=== ESERCIZIO ASSEGNATO 1 ===
Traduci in inglese questa frase del testo su Agamben: "Il gesto di Giorgio Agamben, che ha elaborato nel corso degli anni un cristallino metodo archeologico, è qui l’indicazione proemiale al possibile del linguaggio."
=== ESERCIZIO ASSEGNATO 2 ===
Nel testo su Agamben, in quale opera è esposta l’archeologia filosofica?
=== ESERCIZIO ASSEGNATO 3 ===
Scrivi il seguito del testo su Agamben, riprendendo dopo la sua ultima frase.

=== TESTO DELLA PAGINA ===
Il dicibile di Giorgio Agamben

Paolo B. Vernaglione

Se l’affare della filosofia è la trasformazione incessante del proemio in epilogo, l’inizio e la fine di Che cos’è la filosofia? di Giorgio Agamben (Quodlibet, 2016) indicano il compito che all’autore è stato assegnato: dire come nell’epoca della barbarie la capacità di espressione si sia logorata, e mostrare come una politica della filosofia abbia da arrestare l’insensato flusso della vacua comunicazione, restituendo parola al linguaggio.

Il gesto di Giorgio Agamben, che ha elaborato nel corso degli anni un cristallino metodo archeologico, è qui l’indicazione proemiale al possibile del linguaggio. L’archeologia filosofica infatti, esposta in Signatura rerum, ci impegna, da Michel Foucault a Enzo Melandri nella ricerca infinita del nesso di teoria e pratica, risalendo alla soglia di separazione di logica e ontologia, linguaggio ed essere, al di qua della scissione a partire dalla quale si è costituita la storia della metafisica.

=== DATI FORNITI ===

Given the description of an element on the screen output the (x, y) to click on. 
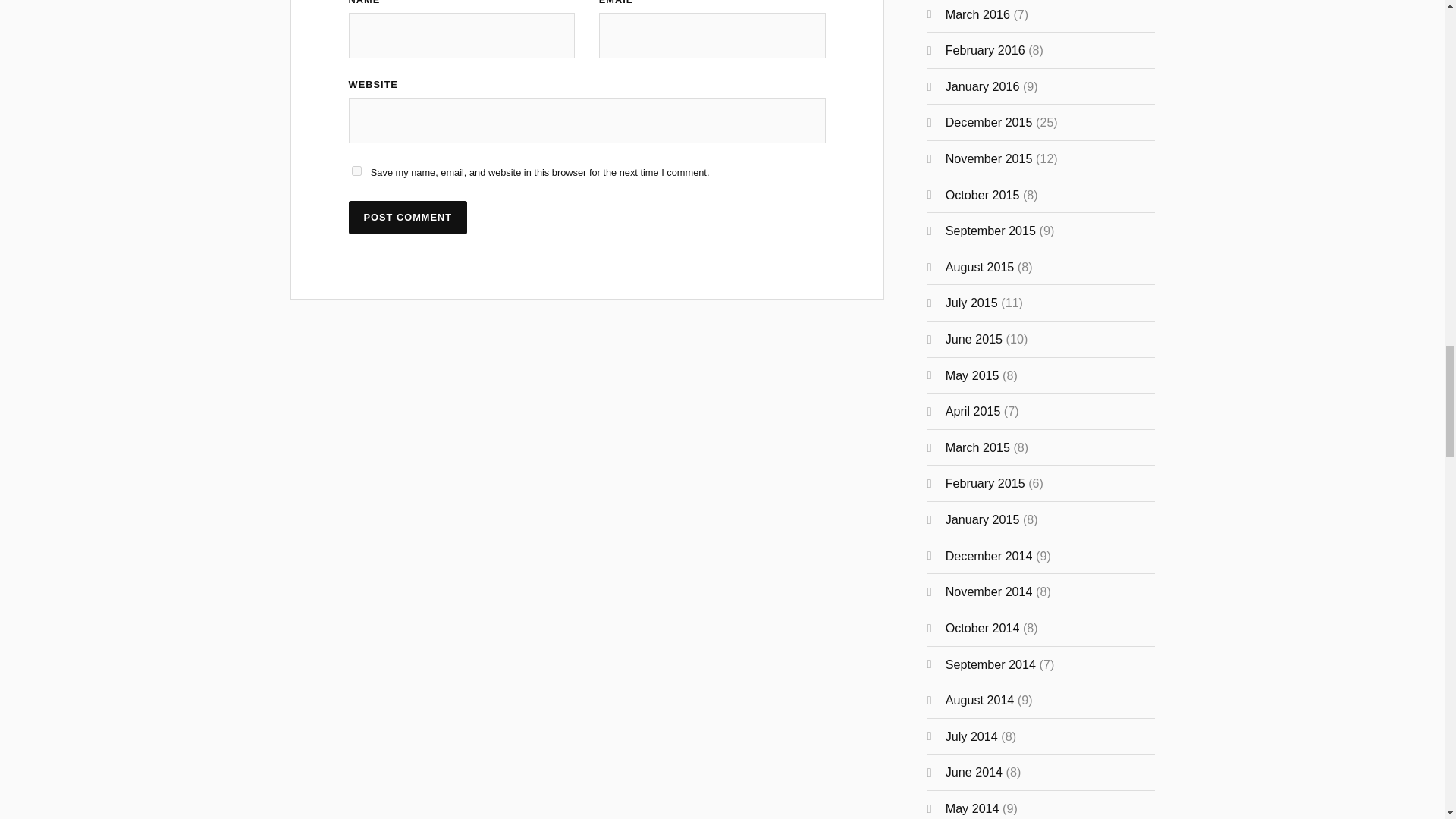
yes (356, 171)
Post Comment (408, 217)
Post Comment (408, 217)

=== RISULTATO ESERCIZIO 1 ===
The gesture of Giorgio Agamben, who over the years has developed a crystalline archaeological method, is here the proemial indication toward the possible of language.

=== RISULTATO ESERCIZIO 2 ===
In Signatura rerum.

=== RISULTATO ESERCIZIO 3 ===
In amicizia dunque cerchiamo di sottrarci all’imposizione del logos, all’ordine della prescrizione, volgendoci in direzione del luogo di indistinzione di cosa e parola, ove il compimento replica l’inizio. È la matrice dell’amicizia senza amici, perspicua nel detto attribuito ad Aristotele Amici, non ci sono amici! che evoca la dismissione delle false amicizie e ricorda la situazione di felice e rischioso isolamento del dire il vero. Il linguaggio, come pensato da Agamben in Infanzia e storia e come già era nel seminario del 1979-’80 raccolto ne Il linguaggio e la morte, presuppone un non-linguistico apprezzabile solo nel linguaggio. A questa aporìa costitutiva si sono urtati di volta in volta, scrittori, poeti e linguisti, in ultimo Saussure, Wittgenstein e Benveniste, senza venirne a capo. Platone ha nominato il nesso di logos e ousia, la relazione originaria che dà luogo alla distinzione del nome e del discorso (logos).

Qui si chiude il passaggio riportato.